== Stated problem ==
Please extract everything from the line that contains "Click the gray" down to the line that contains "(x=70, y=371)", both included, and copy those lines exactly.

(Records of locating words and elements)
· · · · ·

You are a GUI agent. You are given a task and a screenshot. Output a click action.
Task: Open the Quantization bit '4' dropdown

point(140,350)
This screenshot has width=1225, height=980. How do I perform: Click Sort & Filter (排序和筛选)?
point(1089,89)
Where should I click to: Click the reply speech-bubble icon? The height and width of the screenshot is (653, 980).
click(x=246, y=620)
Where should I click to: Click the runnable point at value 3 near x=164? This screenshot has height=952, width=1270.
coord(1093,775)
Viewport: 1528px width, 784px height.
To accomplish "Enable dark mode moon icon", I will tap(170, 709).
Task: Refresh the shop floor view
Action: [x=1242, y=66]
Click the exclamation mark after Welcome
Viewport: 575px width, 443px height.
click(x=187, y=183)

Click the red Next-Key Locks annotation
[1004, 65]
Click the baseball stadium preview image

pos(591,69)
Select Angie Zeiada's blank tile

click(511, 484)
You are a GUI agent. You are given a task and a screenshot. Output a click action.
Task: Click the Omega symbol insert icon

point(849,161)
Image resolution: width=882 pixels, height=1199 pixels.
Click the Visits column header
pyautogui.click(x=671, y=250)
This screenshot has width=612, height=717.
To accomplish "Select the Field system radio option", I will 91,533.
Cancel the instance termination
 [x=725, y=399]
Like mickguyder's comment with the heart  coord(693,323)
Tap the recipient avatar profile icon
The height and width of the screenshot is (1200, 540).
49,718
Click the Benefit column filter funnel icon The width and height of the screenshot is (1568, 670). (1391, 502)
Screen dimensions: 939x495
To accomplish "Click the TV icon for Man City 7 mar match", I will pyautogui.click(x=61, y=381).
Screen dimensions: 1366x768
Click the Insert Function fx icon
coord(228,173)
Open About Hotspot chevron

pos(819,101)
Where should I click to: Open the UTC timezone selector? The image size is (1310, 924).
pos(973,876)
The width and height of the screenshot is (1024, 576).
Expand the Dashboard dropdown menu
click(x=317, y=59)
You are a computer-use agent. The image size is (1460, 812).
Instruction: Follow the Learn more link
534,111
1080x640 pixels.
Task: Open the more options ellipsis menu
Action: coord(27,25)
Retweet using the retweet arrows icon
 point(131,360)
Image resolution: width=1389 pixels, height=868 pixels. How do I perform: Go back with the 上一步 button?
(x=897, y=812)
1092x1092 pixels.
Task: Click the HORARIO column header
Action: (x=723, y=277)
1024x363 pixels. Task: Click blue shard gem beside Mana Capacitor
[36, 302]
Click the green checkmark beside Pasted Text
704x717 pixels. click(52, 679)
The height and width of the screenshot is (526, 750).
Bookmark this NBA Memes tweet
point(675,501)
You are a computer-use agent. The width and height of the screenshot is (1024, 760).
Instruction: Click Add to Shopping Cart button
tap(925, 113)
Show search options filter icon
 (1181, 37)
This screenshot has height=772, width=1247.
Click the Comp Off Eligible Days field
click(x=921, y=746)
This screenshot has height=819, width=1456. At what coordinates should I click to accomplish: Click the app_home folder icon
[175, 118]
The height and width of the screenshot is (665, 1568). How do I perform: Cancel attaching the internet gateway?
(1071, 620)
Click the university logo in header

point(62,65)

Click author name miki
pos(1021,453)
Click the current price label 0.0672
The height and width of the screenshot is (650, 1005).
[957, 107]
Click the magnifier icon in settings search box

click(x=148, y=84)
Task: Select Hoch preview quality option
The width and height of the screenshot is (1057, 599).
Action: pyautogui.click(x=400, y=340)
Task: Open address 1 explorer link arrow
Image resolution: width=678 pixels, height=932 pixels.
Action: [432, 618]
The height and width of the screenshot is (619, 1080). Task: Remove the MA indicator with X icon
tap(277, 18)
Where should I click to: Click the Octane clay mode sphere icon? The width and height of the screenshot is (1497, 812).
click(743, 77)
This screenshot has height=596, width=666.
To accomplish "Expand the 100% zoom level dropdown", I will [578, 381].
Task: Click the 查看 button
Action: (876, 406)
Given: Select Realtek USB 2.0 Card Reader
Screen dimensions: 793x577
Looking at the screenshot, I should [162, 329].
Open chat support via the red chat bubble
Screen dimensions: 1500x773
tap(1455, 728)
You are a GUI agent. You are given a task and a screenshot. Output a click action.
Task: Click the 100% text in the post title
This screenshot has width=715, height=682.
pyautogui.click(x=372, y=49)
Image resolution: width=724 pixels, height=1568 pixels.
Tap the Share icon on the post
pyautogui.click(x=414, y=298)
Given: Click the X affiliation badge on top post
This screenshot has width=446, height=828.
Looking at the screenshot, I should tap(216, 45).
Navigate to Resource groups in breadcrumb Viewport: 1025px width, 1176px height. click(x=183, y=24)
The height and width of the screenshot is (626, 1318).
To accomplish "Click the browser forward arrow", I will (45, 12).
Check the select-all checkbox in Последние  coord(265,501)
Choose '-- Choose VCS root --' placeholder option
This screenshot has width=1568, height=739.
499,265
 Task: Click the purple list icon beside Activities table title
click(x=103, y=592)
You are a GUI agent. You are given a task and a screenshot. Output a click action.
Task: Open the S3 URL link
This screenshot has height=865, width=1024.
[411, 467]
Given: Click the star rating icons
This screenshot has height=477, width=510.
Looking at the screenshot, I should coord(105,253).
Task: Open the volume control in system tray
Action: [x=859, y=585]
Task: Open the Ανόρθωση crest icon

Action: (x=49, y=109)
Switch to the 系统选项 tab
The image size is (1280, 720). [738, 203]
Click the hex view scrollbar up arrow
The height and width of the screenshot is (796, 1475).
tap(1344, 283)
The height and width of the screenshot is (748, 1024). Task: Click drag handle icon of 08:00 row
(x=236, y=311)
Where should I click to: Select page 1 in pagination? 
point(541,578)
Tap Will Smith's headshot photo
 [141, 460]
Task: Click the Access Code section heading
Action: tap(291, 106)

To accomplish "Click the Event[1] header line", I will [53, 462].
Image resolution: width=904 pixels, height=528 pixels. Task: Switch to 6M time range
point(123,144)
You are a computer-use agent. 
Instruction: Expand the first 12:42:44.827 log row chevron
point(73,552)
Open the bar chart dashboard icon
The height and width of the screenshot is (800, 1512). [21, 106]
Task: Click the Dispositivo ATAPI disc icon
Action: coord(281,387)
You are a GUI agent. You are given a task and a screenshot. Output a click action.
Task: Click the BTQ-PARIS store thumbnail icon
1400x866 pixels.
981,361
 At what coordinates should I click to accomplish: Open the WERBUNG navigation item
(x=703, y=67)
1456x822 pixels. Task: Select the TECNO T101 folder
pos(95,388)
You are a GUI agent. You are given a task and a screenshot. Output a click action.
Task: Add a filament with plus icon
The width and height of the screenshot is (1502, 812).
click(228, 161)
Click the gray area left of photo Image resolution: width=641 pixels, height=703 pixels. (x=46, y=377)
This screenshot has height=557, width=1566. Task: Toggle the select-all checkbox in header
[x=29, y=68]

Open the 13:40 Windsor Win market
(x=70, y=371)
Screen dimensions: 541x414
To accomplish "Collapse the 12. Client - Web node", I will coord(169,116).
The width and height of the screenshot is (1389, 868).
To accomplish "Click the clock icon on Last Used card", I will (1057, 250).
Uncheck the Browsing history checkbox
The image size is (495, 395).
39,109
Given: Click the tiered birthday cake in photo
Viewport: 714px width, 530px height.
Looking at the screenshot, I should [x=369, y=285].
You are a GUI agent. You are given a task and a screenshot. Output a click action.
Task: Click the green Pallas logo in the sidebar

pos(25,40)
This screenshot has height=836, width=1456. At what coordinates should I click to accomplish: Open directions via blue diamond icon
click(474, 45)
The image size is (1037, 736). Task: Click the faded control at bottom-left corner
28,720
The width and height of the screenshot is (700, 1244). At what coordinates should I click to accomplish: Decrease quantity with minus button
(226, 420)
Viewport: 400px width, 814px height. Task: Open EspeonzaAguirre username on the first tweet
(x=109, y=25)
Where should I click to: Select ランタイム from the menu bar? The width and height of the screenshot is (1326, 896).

· · · · ·

== The result ==
Click the gray area left of photo Image resolution: width=641 pixels, height=703 pixels. (x=46, y=377)
This screenshot has height=557, width=1566. Task: Toggle the select-all checkbox in header
[x=29, y=68]

Open the 13:40 Windsor Win market
(x=70, y=371)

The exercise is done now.